Action item:
Copy out exactly, from the entries that follow, the line holding "Task: Open the 追波达人 tab", the line holding "This screenshot has height=905, width=1902.", and all lines between them, but no pictures.

*** Opening of Records ***

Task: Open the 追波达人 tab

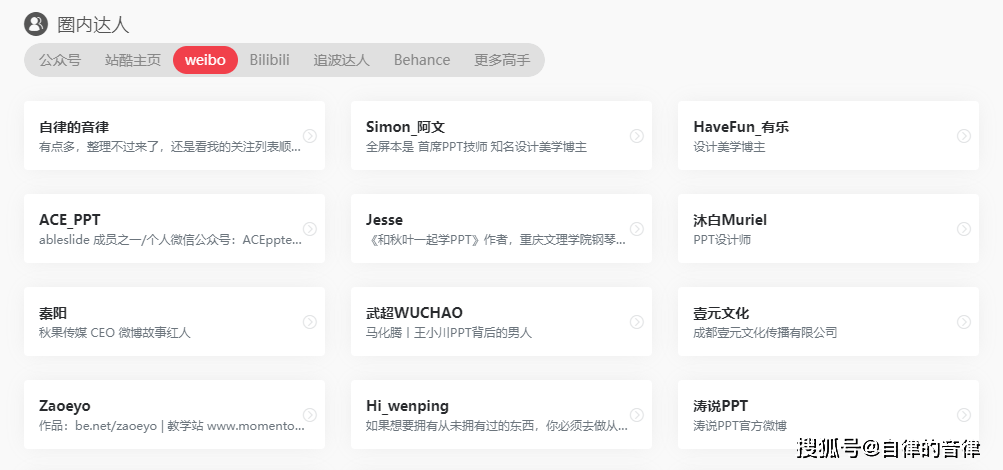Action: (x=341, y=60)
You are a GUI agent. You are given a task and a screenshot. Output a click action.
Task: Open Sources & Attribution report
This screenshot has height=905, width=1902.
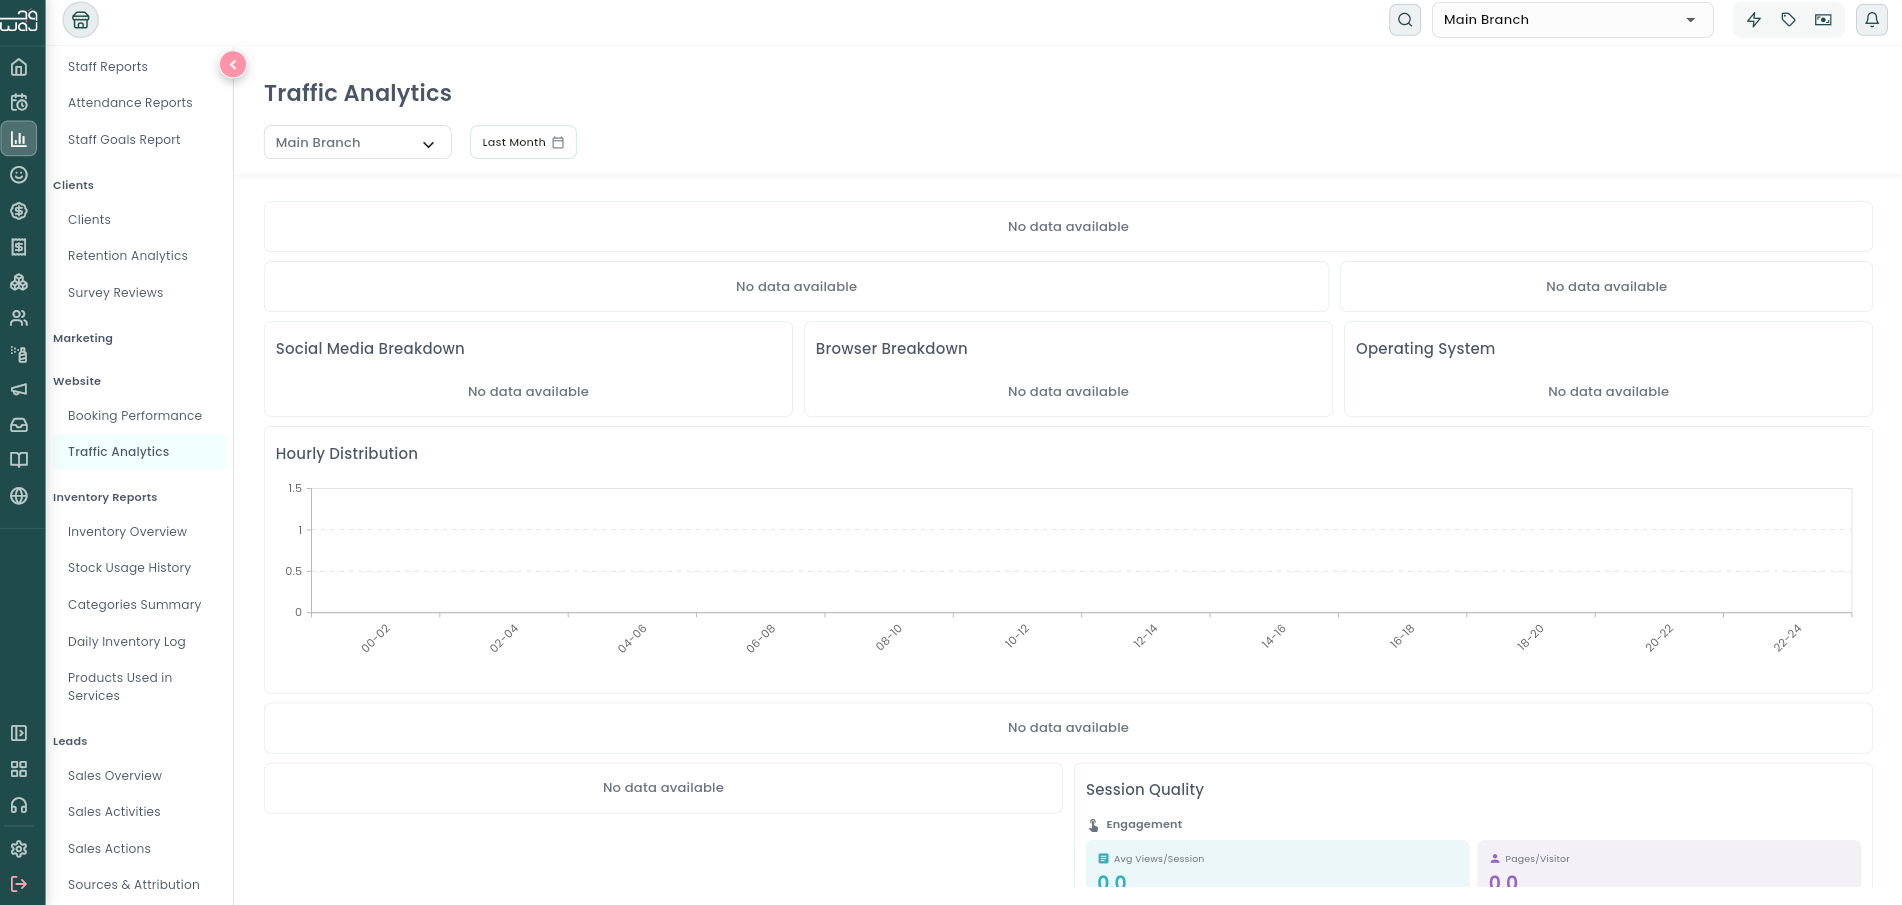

*** Close of Records ***
*** Opening of Records ***

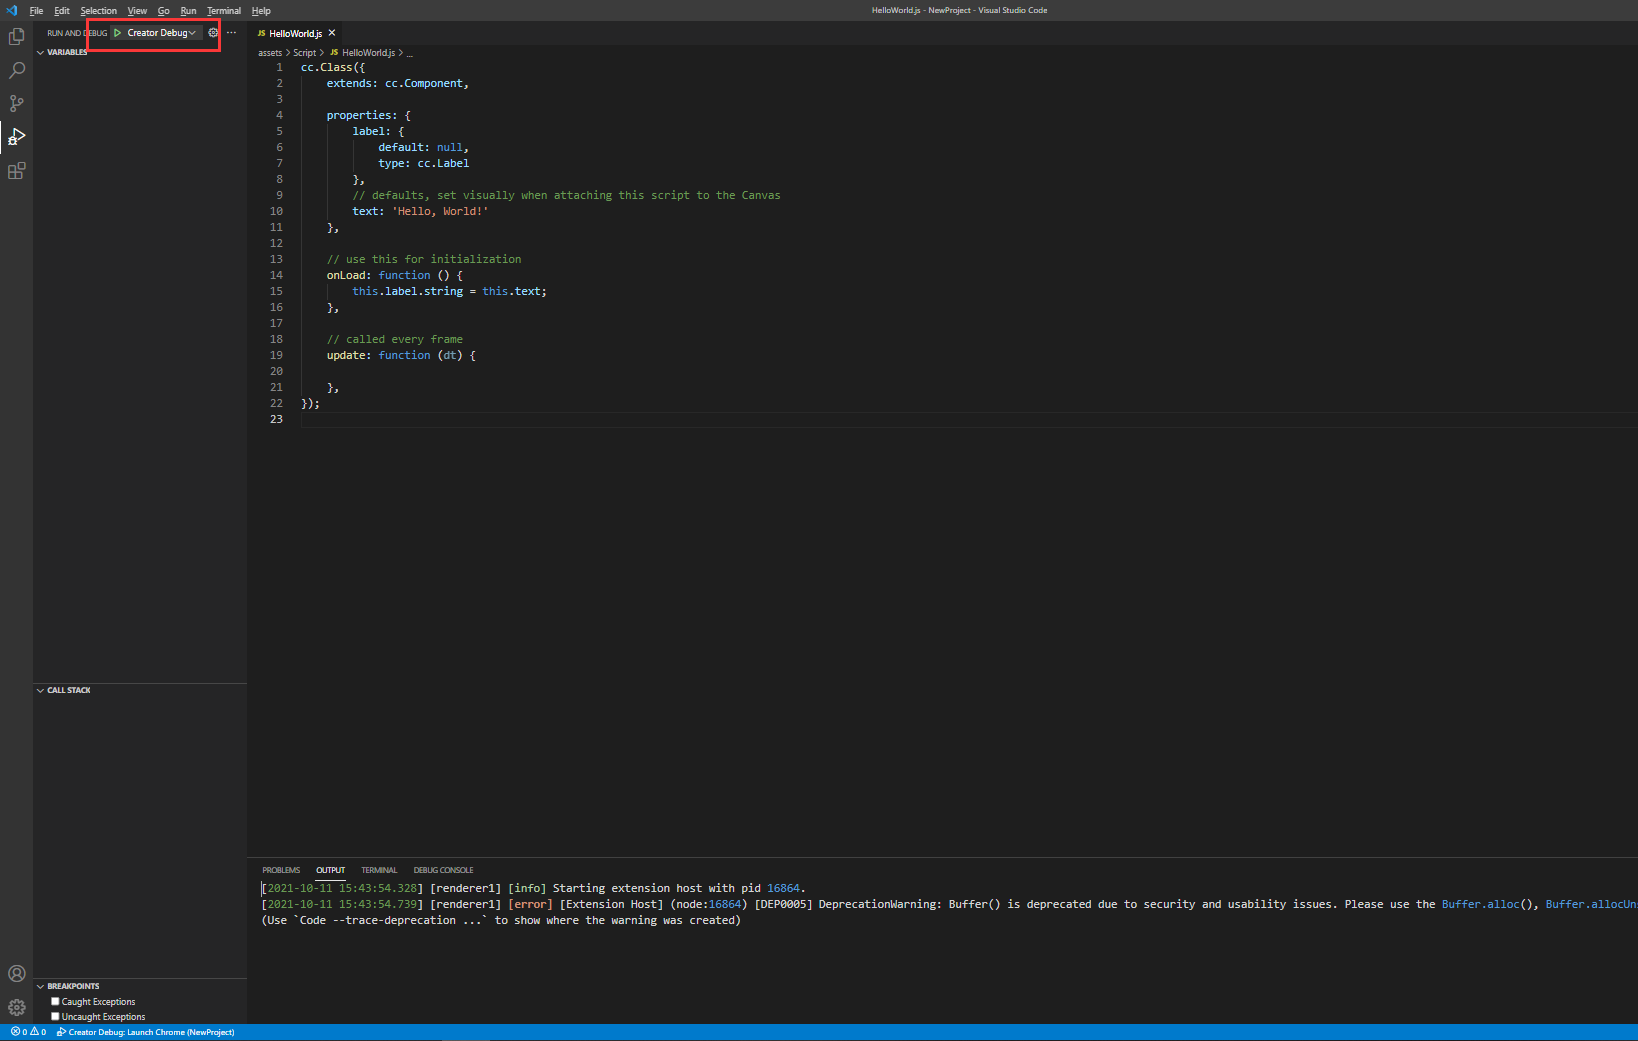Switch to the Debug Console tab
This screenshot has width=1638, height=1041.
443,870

*** Close of Records ***

Result:
Task: Open the 追波达人 tab

Action: (x=341, y=60)
You are a GUI agent. You are given a task and a screenshot. Output a click action.
Task: Open Sources & Attribution report
This screenshot has height=905, width=1902.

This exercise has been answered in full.